That’s the first part of this wild Oregon coast historic tale, documented in Boiler Bay and the J. Marhoffer Shipwreck. This article - part 2 - documents the second half of the tale. It picks up just after the crew made landfall at was then called Big Cove, now known as Fogarty Beach.

Survivors of the vessel had found themselves on land, where the cook (Mr. Tiffney) died. They had no clothes other than what was already on their backs and no provisions, so many of them went different directions in search of help. Being a very sparsely populated section of Oregon coast back then, most found nothing and returned to the landing site to at least keep close to a warm fire.

Captain Peterson, his wife and first officer Johnson happened upon a cabin in the dark, finding it unoccupied. They broke in and spent the night, stumbling out in the morning to eventually find a farm owned by the Chatterton family. At their homestead the trio were fed breakfast, then set out again – apparently heading south.

Chief engineer Hastorf managed to find the road to Newport in the pitch black, eventually leading him to the Yaquina Head Lighthouse and its crew sometime in the morning. One of the lighthouse keepers, a man named Wilson, took a team on foot towards the shipwrecked crew and bumped into the captain, his wife and the first officer. He walked them back to Newport.

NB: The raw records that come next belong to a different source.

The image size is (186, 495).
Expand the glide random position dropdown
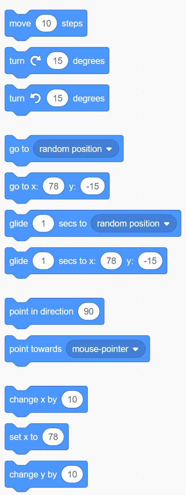[x=134, y=224]
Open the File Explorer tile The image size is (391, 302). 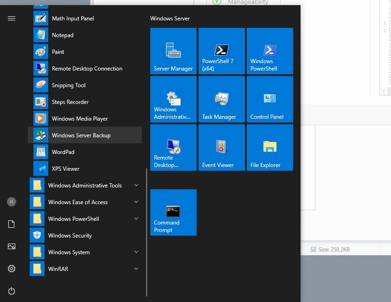[270, 148]
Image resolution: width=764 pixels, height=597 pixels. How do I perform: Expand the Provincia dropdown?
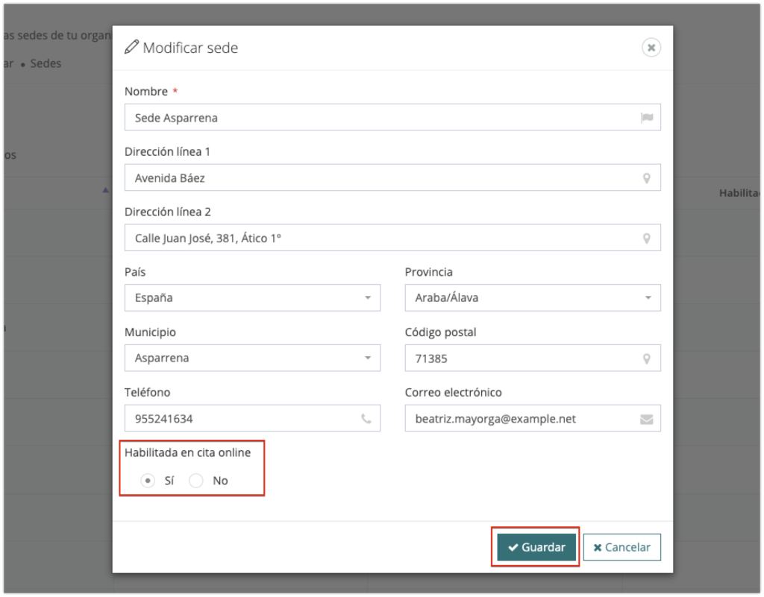[x=533, y=297]
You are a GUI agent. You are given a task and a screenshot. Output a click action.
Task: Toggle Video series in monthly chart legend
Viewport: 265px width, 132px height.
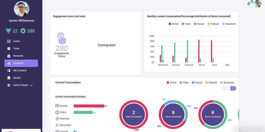click(x=186, y=24)
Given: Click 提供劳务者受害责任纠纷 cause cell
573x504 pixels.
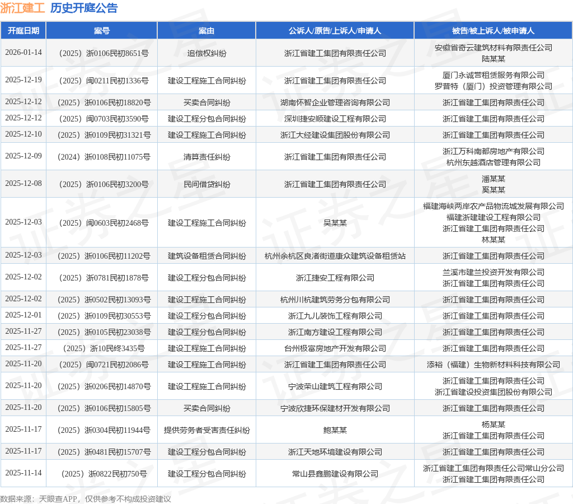Looking at the screenshot, I should (x=206, y=430).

Meanwhile, some of the Chatterton family and their neighbors, the Greenwoods, made a sizable feast with coffee and walked the pile of food down to Fogarty Creek where the rest of the crew sat in misery.

Hastorf had traipsed up to the Life Saving Station in Newport and reported the wreck to officials there – what would eventually become the Coast Guard. A crew from that station, along with Hastorf, went back towards the wreck, grabbing Captain Peterson along the way, with the whole bunch reaching the landing site around 1 p.m. Glad to see the men scarfing down all the free grub, the captain and some of the station team went back up to Briggs Landing (currently known as Boiler Bay) to see if anything could be salvaged. They found only charred chunks of useless metal and no materials of any use.

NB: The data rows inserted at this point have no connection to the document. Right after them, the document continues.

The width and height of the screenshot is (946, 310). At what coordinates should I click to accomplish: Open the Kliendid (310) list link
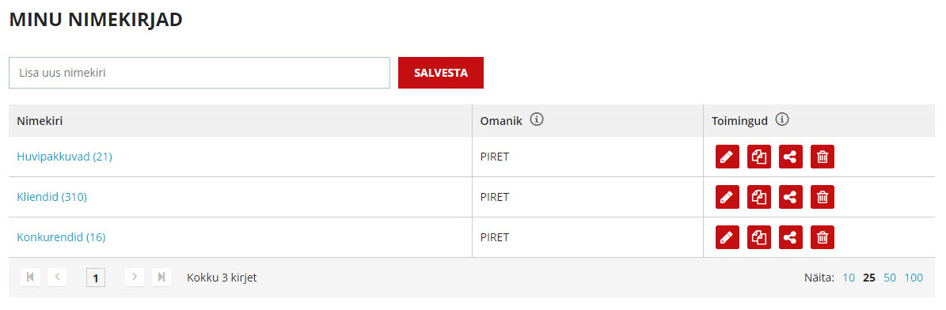click(x=52, y=197)
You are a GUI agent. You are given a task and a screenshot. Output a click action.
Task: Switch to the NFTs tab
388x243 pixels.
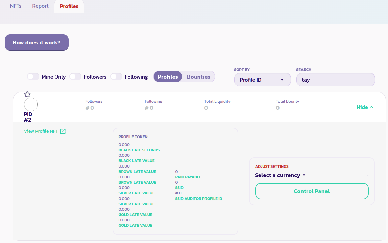(x=16, y=6)
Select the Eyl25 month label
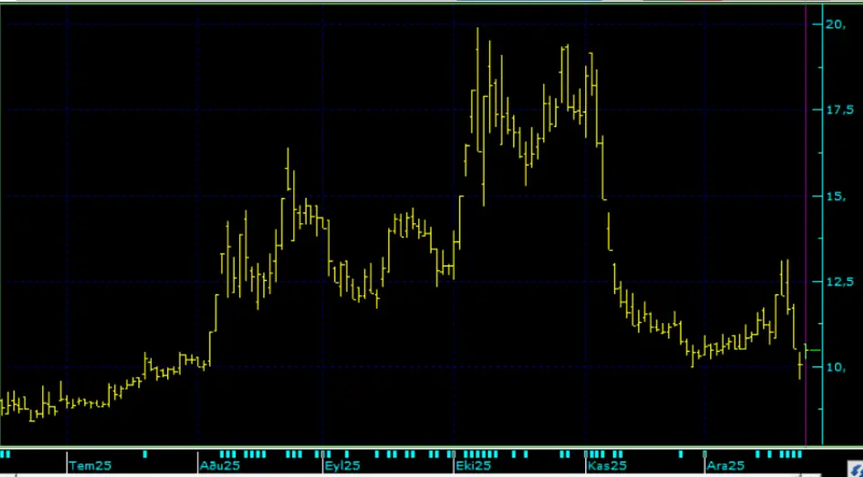863x477 pixels. click(x=343, y=465)
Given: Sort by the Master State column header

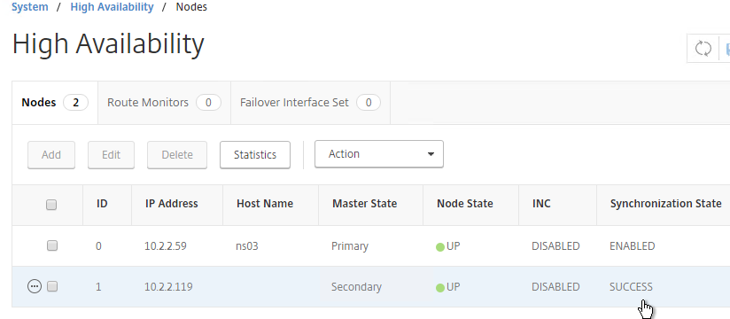Looking at the screenshot, I should 364,204.
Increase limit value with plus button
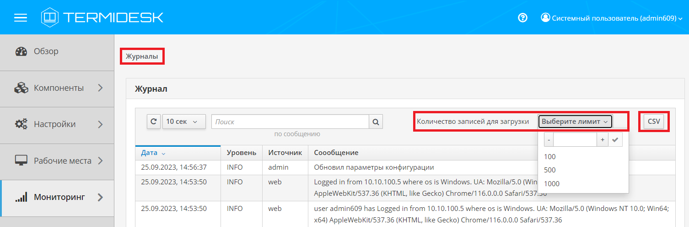The width and height of the screenshot is (689, 227). 603,140
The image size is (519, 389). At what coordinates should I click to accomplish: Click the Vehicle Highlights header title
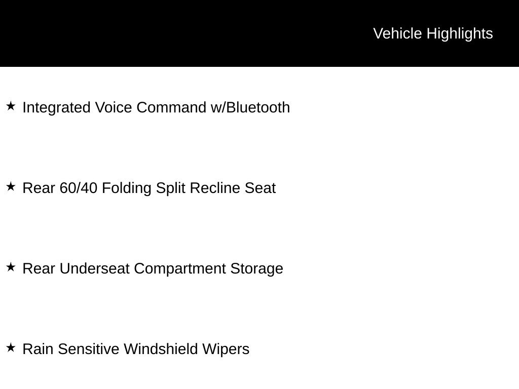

Later that afternoon, the county coroner, Dr. FM Carter, ventured down to the site to investigate the death of Tiffney, interviewing all crewmembers. He found that “Tiffney had come to his death through fright, chill and exposure for which no one was in any way responsible,” the Yaquina Bay News writes.

Tiffney is buried in Newport still, alongside the graves of other sailors lost in the area, including the steamer Minnie F Kelton that had wrecked right around Boiler Bay just two years before.

According to another article by the paper, within a day or two of the event, three local men by the name of Corgan, Davies and Walker drove down to that cove around 1 p.m. and rigged sails onto the two lifeboats left by the men, setting out down Oregon coast waters in a salvage effort.

“One of the boats arrived at the whistling buoy off the mouth of the bay at 3 o’clock, beating the second boat by an hour” the newspaper goes on to say. “At 9 o’clock they arrived here, sailing the entire distance of sixteen miles on the ocean fourteen miles up the bay. They report a pleasant trip although a heavy sea was running. One of the boats will be used as a tender and life boat for the steamer Truant.”

The two small boats were later sold to the Modern Improvement Company of Toledo, according to a June 2 edition of the paper. The men snagged a handsome $52.50 for the salvage. Part one of the story here: Boiler Bay and the J. Marhoffer Shipwreck.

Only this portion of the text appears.